──────── Provided data

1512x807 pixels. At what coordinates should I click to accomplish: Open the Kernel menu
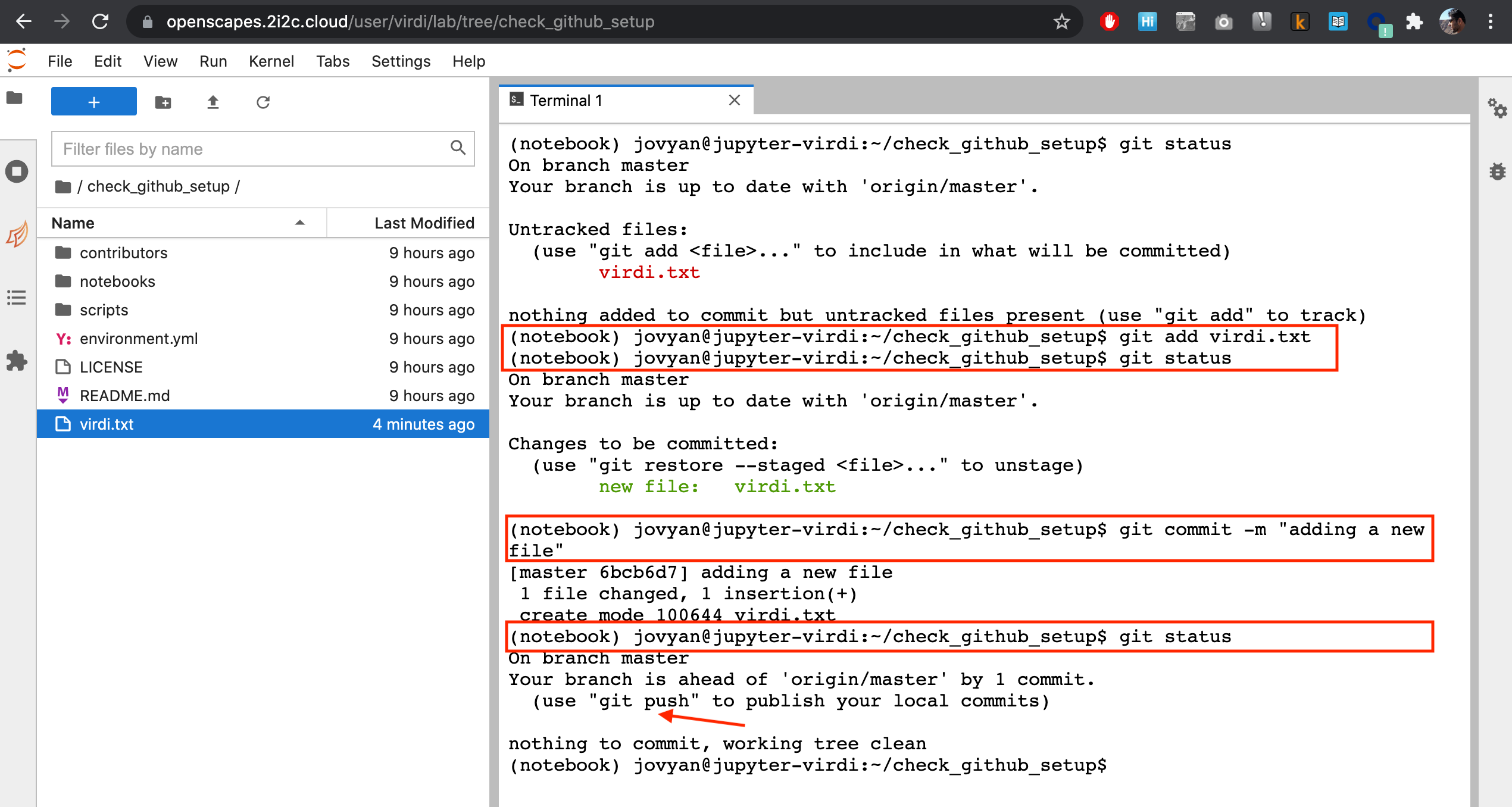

────────────────
──────── Provided data

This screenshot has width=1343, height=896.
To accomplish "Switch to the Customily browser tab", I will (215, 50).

────────────────
──────── Provided data

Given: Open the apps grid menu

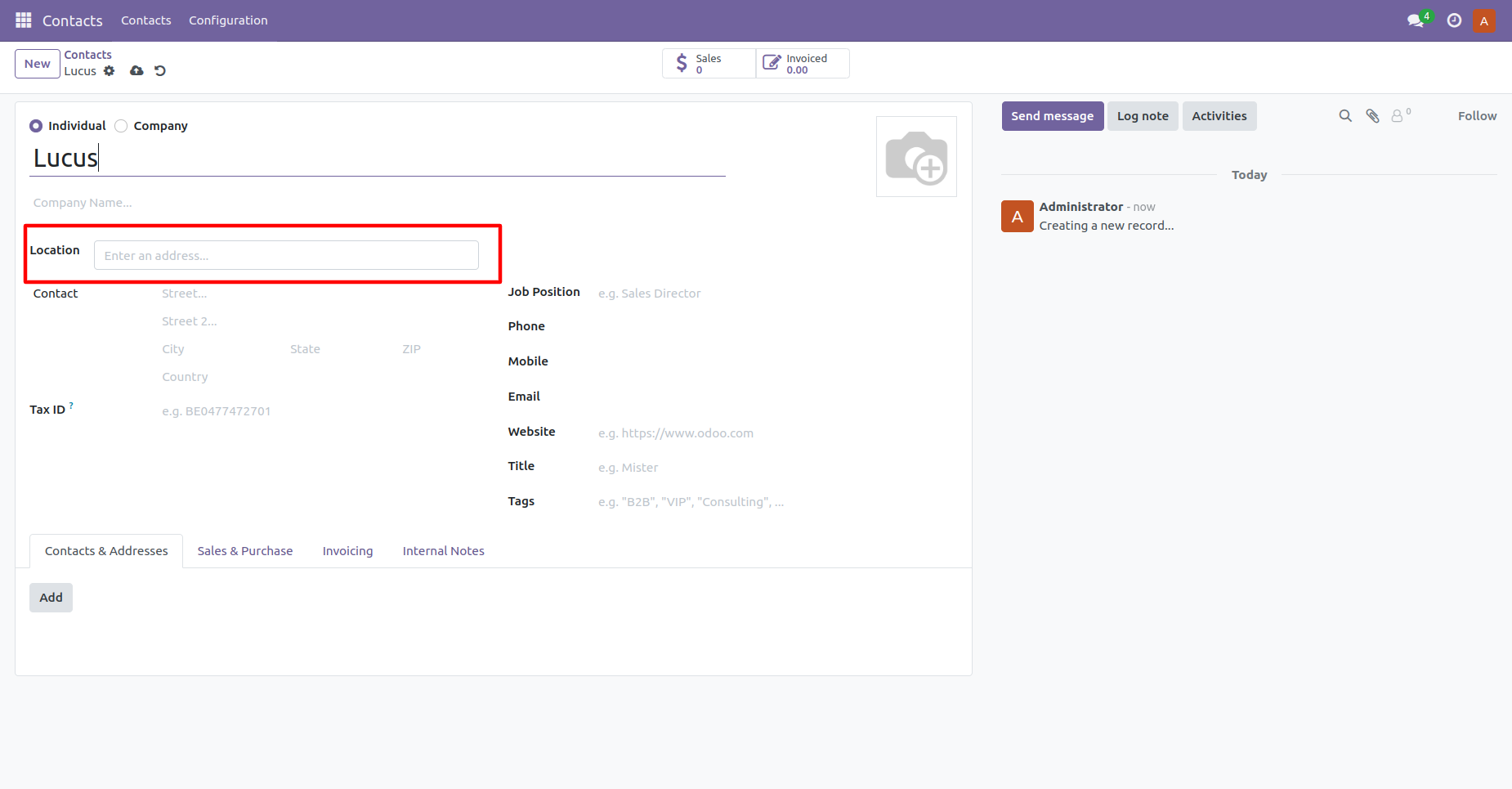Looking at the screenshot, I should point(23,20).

────────────────

*Brief:* What is the number of lines above that hold the string "accomplish"? Answer with that number alone.

*Answer below:* 2